**Exercise objective**
Repeat the entries word for word. Leave nothing out.

[Saved data entries]
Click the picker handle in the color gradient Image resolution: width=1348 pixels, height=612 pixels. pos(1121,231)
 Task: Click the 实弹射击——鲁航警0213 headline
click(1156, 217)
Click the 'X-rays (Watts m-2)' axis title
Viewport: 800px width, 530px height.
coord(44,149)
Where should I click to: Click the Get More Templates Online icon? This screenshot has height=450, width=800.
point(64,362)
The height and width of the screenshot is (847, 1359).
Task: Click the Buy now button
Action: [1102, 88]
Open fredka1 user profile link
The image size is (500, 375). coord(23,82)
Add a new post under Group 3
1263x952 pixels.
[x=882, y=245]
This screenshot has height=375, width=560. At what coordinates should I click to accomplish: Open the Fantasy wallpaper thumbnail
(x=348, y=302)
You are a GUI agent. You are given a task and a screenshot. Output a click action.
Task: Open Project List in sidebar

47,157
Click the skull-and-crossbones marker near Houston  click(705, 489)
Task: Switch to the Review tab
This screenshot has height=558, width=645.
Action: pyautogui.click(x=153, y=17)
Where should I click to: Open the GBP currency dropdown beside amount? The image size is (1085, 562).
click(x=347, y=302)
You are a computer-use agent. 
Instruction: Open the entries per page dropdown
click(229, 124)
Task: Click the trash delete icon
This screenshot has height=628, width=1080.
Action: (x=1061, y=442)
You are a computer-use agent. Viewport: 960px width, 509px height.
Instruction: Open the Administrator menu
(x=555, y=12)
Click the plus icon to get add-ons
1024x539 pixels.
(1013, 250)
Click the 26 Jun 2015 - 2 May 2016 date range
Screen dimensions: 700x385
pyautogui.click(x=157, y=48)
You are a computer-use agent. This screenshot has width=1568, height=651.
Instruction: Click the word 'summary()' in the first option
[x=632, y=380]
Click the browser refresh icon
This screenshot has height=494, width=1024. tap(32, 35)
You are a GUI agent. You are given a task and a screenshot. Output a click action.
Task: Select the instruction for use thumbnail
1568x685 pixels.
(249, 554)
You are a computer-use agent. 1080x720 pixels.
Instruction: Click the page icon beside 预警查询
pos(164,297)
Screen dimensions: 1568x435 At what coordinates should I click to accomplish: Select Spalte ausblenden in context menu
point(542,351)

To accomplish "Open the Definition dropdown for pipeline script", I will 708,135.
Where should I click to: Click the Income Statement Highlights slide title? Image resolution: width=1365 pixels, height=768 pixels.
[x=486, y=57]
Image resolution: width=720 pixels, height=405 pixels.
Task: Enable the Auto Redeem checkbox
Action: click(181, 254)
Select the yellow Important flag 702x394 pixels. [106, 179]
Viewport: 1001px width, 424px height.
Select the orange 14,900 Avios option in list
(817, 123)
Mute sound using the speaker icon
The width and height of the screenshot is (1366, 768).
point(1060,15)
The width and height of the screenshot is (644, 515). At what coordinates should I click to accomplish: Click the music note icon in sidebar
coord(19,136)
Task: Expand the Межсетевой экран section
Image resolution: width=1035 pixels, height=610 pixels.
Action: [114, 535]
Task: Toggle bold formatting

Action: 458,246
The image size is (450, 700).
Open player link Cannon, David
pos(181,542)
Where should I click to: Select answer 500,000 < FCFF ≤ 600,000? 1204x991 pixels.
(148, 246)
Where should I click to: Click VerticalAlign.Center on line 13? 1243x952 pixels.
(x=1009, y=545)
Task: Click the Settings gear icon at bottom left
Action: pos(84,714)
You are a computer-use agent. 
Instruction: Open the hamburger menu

**Solution to the exercise**
Click the picker handle in the color gradient Image resolution: width=1348 pixels, height=612 pixels. pos(1121,231)
 Task: Click the 实弹射击——鲁航警0213 headline
click(1156, 217)
Click the 'X-rays (Watts m-2)' axis title
Viewport: 800px width, 530px height.
coord(44,149)
Where should I click to: Click the Get More Templates Online icon? This screenshot has height=450, width=800.
point(64,362)
The height and width of the screenshot is (847, 1359).
Task: Click the Buy now button
Action: [1102, 88]
Open fredka1 user profile link
The image size is (500, 375). coord(23,82)
Add a new post under Group 3
1263x952 pixels.
[x=882, y=245]
This screenshot has height=375, width=560. At what coordinates should I click to accomplish: Open the Fantasy wallpaper thumbnail
(x=348, y=302)
You are a GUI agent. You are given a task and a screenshot. Output a click action.
Task: Open Project List in sidebar

47,157
Click the skull-and-crossbones marker near Houston  click(705, 489)
Task: Switch to the Review tab
This screenshot has height=558, width=645.
Action: pyautogui.click(x=153, y=17)
Where should I click to: Open the GBP currency dropdown beside amount? The image size is (1085, 562).
click(x=347, y=302)
You are a computer-use agent. 
Instruction: Open the entries per page dropdown
click(229, 124)
Task: Click the trash delete icon
This screenshot has height=628, width=1080.
Action: (x=1061, y=442)
You are a computer-use agent. Viewport: 960px width, 509px height.
Instruction: Open the Administrator menu
(x=555, y=12)
Click the plus icon to get add-ons
1024x539 pixels.
(1013, 250)
Click the 26 Jun 2015 - 2 May 2016 date range
Screen dimensions: 700x385
pyautogui.click(x=157, y=48)
You are a computer-use agent. This screenshot has width=1568, height=651.
Instruction: Click the word 'summary()' in the first option
[x=632, y=380]
Click the browser refresh icon
This screenshot has height=494, width=1024. tap(32, 35)
You are a GUI agent. You are given a task and a screenshot. Output a click action.
Task: Select the instruction for use thumbnail
1568x685 pixels.
(249, 554)
You are a computer-use agent. 1080x720 pixels.
Instruction: Click the page icon beside 预警查询
pos(164,297)
Screen dimensions: 1568x435 At what coordinates should I click to accomplish: Select Spalte ausblenden in context menu
point(542,351)

To accomplish "Open the Definition dropdown for pipeline script", I will 708,135.
Where should I click to: Click the Income Statement Highlights slide title? Image resolution: width=1365 pixels, height=768 pixels.
[x=486, y=57]
Image resolution: width=720 pixels, height=405 pixels.
Task: Enable the Auto Redeem checkbox
Action: click(181, 254)
Select the yellow Important flag 702x394 pixels. [106, 179]
Viewport: 1001px width, 424px height.
Select the orange 14,900 Avios option in list
(817, 123)
Mute sound using the speaker icon
The width and height of the screenshot is (1366, 768).
point(1060,15)
The width and height of the screenshot is (644, 515). At what coordinates should I click to accomplish: Click the music note icon in sidebar
coord(19,136)
Task: Expand the Межсетевой экран section
Image resolution: width=1035 pixels, height=610 pixels.
Action: [114, 535]
Task: Toggle bold formatting

Action: 458,246
The image size is (450, 700).
Open player link Cannon, David
pos(181,542)
Where should I click to: Select answer 500,000 < FCFF ≤ 600,000? 1204x991 pixels.
(148, 246)
Where should I click to: Click VerticalAlign.Center on line 13? 1243x952 pixels.
(x=1009, y=545)
Task: Click the Settings gear icon at bottom left
Action: pos(84,714)
You are a computer-use agent. 
Instruction: Open the hamburger menu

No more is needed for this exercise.